The reason I used the analogy "I may well be able to learn the thing if I am smart enough, but I won't be able to control for the person I will become afterwards" is because that is an example of the kind of reference class of context that SNC is concerned with.  Another is: "what is expected shift to the global equilibrium if I construct this new invention X to solve problem Y?"  In your chair analogy, this would be like the process of learning to place the chair (rewiring some aspect of its thinking process), or inventing an upgraded chair and releasing this novel product into the economy (changing its environmental context).  This is still a somewhat silly toy example, but hopefully you see the distinction between these types of processes vs. the relatively straightforward matter of placing a physical object.  It isn't so much about straightforward mistakes (though those can be relevant), as it is about introducing changes to the environment that shift its point of equilibrium.  Remember, AGI is a nontrivial thing that affects the world in nontrivial ways, so these ripple effects (including feedback loops that affect the AGI itself) need to be accounted for, even if that isn't a class of problem that today's engineers often bother with because it Isn't Their Job.

Re human-caused doom, I should clarify that the validity of SNC does not depend on humanity not self destructing without AI.  Granted, if people kill themselves off before AI gets the chance, SNC becomes irrelevant.  Similarly, if the alignment problem as it is commonly understood by Yudkowsky et. al. is not solved pre-AGI and a rogue AI turns the world into paperclips or whatever, that would not make SNC invalid, only irrelevant.  By analogy, global warming isn't going to prevent the Sun from exploding, even though the former could very well affect how much people care about the latter.
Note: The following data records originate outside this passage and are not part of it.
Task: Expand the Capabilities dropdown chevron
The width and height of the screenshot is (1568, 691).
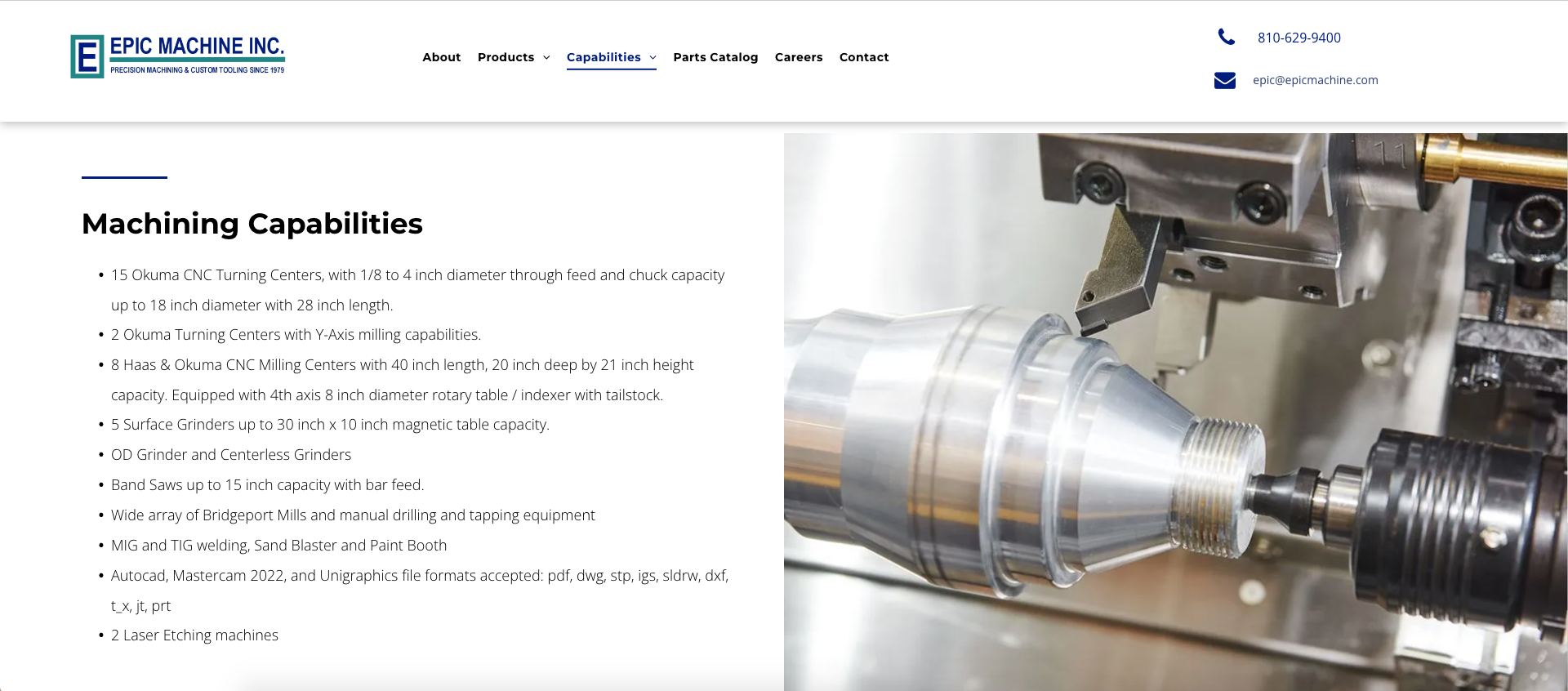Action: 653,57
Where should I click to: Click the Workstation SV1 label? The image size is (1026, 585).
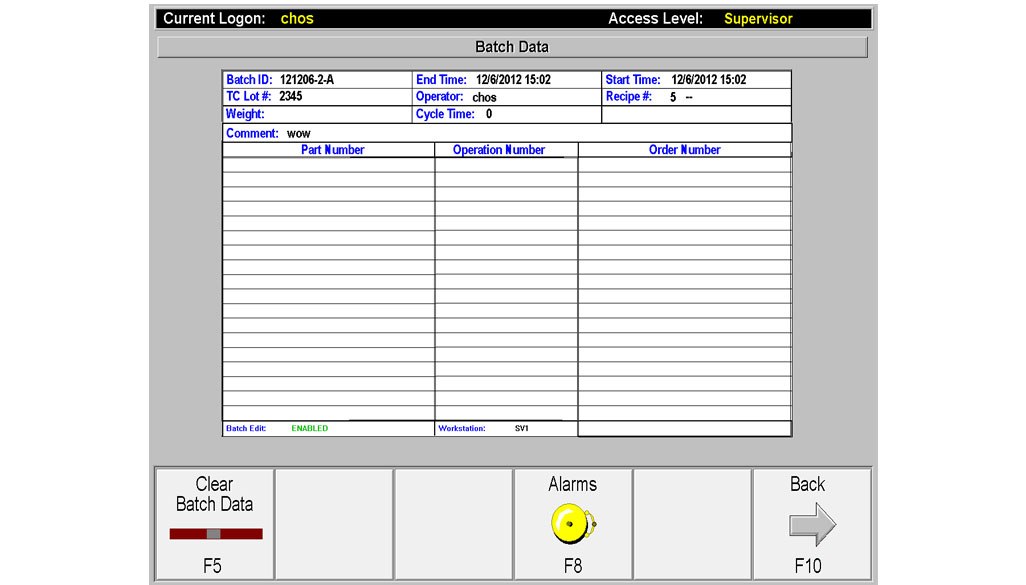[521, 428]
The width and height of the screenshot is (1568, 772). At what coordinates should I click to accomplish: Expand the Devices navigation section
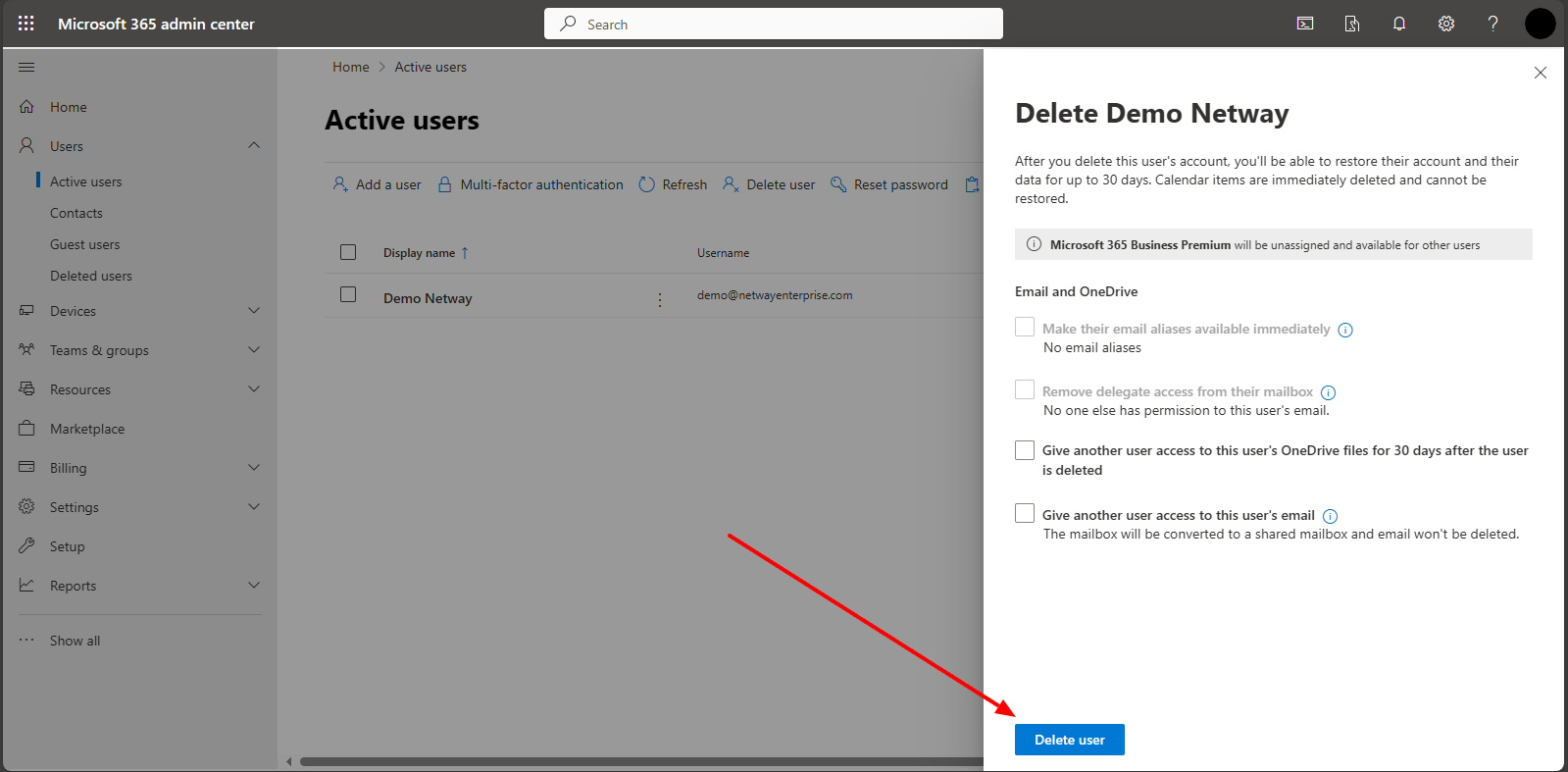pyautogui.click(x=254, y=311)
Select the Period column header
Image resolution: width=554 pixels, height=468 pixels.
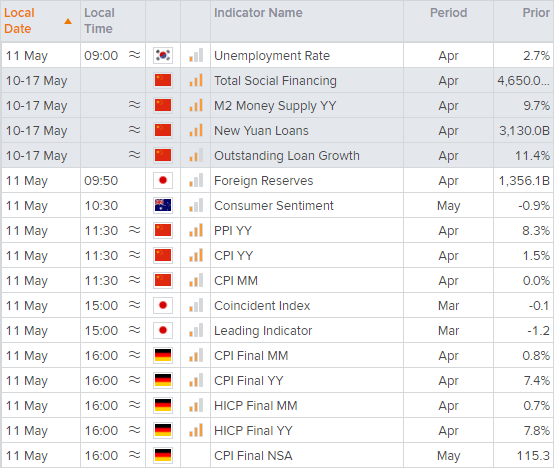coord(448,13)
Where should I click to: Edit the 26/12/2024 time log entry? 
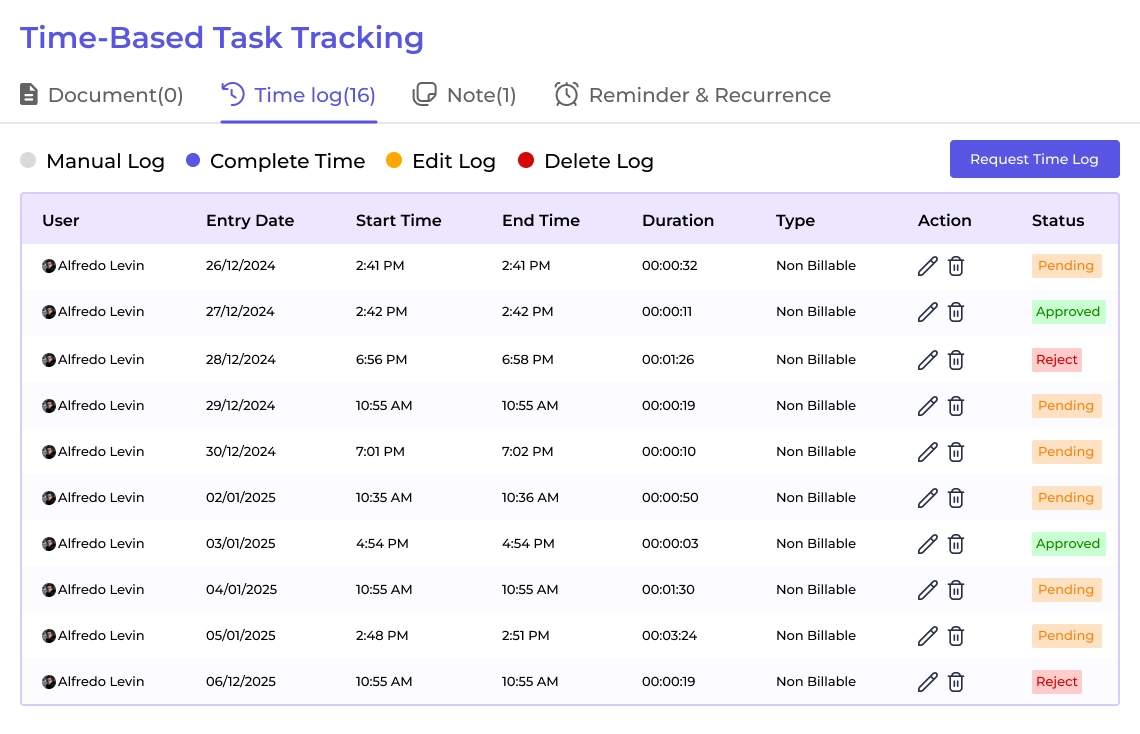click(928, 266)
Your second point about the relative strengths of the destructive forces is a relevant crux.  Yes, values are an attractor force.  Yes, an ASI could come up with some impressive security systems that would probably thwart human hackers.  The core idea that I want readers to take from this sequence is recognition of the reference class of challenges that such a security system is up against.  If you can see that, then questions of precisely how powerful various attractor states are and how these relative power levels scale with complexity can be investigated rigorously rather than assumed away.

Replies from: chess-ice
comment by Dakara (chess-ice) · 2025-01-28T13:09:39.103Z · LW(p) · GW(p)

Re human-caused doom, I should clarify that the validity of SNC does not depend on humanity not self destructing without AI. Granted, if people kill themselves off before AI gets the chance, SNC becomes irrelevant.

Yup, that's a good point, I edited my original comment to reflect it.

Your second point about the relative strengths of the destructive forces is a relevant crux. Yes, values are an attractor force.  Yes, an ASI could come up with some impressive security systems that would probably thwart human hackers.  The core idea that I want readers to take from this sequence is recognition of the reference class of challenges that such a security system is up against.  If you can see that, then questions of precisely how powerful various attractor states are and how these relative power levels scale with complexity can be investigated rigorously rather than assumed away.

With that being said we have come to a point of agreement. It was a pleasure to have this discussion with you. It made me think of many fascinating things that I wouldn't have thought about otherwise. Thank you!